WHAT IS NEEDED: Establish the number of lines below that contain the string "profile". State that number alone.

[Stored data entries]
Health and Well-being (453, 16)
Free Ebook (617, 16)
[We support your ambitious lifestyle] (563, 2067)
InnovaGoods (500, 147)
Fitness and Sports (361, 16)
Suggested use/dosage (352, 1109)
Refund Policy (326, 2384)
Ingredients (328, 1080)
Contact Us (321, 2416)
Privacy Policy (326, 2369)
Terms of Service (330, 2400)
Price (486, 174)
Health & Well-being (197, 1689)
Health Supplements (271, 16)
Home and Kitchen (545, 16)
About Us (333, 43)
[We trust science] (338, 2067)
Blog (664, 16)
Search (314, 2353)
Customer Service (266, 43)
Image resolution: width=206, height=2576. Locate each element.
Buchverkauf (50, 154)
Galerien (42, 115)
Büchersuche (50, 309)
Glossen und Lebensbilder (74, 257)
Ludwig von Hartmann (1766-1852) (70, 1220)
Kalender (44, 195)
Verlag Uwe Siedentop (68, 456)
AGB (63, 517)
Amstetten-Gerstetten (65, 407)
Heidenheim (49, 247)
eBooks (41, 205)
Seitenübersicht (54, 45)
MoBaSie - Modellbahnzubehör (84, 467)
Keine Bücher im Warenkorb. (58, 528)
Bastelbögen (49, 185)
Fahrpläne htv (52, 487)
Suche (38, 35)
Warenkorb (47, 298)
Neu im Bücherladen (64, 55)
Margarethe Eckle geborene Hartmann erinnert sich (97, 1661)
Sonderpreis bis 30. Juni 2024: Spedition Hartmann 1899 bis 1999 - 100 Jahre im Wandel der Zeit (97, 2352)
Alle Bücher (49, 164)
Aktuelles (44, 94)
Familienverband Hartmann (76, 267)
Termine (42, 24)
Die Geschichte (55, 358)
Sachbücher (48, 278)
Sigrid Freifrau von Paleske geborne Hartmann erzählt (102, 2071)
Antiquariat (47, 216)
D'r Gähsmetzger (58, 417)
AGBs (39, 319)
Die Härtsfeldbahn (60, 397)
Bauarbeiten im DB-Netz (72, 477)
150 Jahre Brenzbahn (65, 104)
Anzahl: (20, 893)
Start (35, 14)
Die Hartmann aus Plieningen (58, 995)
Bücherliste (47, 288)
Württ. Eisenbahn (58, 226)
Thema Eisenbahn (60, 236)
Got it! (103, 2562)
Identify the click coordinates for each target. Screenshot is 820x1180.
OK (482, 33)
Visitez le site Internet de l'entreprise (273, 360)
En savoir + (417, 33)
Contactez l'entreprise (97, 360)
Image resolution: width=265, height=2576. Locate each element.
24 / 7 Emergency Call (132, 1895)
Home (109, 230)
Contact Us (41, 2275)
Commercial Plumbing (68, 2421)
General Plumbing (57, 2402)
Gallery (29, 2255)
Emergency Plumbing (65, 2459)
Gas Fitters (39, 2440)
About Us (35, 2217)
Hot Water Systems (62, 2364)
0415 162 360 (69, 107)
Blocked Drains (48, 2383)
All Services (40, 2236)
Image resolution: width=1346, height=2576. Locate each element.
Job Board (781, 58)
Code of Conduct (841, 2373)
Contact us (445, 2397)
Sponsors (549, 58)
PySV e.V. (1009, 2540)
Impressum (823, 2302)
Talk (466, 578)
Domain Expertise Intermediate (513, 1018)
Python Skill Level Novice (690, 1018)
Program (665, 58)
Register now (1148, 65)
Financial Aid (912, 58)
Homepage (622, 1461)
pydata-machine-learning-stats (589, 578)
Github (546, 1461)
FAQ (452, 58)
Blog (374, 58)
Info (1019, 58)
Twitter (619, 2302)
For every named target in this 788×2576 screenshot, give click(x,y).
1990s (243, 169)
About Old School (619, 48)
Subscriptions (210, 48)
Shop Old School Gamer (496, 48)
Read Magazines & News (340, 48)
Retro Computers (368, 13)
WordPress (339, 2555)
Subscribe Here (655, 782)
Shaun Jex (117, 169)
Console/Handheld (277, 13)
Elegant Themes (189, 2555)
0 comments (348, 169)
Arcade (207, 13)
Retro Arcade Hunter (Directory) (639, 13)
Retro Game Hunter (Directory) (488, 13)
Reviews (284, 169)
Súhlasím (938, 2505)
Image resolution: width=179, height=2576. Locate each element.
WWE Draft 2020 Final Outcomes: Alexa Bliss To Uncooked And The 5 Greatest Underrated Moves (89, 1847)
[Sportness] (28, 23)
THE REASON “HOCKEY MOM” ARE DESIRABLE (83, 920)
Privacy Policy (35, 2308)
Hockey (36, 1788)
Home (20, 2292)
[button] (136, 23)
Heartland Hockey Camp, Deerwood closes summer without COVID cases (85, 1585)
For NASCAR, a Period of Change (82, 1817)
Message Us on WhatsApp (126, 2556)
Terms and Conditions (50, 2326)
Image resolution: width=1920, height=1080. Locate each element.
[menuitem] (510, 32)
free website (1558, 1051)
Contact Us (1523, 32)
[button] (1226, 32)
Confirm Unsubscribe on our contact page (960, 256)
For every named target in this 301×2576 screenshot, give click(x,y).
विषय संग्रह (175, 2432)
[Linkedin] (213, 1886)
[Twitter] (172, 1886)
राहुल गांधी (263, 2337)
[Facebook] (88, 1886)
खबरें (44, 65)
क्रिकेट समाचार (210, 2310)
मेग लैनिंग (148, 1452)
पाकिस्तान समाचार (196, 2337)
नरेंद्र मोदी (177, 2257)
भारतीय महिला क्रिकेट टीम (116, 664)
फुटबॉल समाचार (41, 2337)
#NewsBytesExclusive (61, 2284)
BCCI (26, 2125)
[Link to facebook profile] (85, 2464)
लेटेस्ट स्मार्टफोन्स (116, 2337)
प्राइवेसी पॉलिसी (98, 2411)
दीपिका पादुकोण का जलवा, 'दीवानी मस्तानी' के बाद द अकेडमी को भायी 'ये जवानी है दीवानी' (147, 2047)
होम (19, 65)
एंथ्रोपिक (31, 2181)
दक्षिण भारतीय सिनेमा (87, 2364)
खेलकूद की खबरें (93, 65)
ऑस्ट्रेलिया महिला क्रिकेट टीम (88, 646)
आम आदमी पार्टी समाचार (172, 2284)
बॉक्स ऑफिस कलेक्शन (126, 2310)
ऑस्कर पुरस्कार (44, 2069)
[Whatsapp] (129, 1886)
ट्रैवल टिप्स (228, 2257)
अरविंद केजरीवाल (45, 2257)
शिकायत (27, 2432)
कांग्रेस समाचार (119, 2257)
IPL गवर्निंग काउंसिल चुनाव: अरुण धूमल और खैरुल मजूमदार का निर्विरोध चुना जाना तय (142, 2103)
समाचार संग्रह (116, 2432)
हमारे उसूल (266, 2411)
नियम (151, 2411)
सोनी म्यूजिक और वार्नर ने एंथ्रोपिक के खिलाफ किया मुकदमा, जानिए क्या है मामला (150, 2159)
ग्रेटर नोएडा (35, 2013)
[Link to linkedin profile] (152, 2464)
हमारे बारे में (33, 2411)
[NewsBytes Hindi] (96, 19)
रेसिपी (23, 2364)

EXERCISE SOLUTION: 2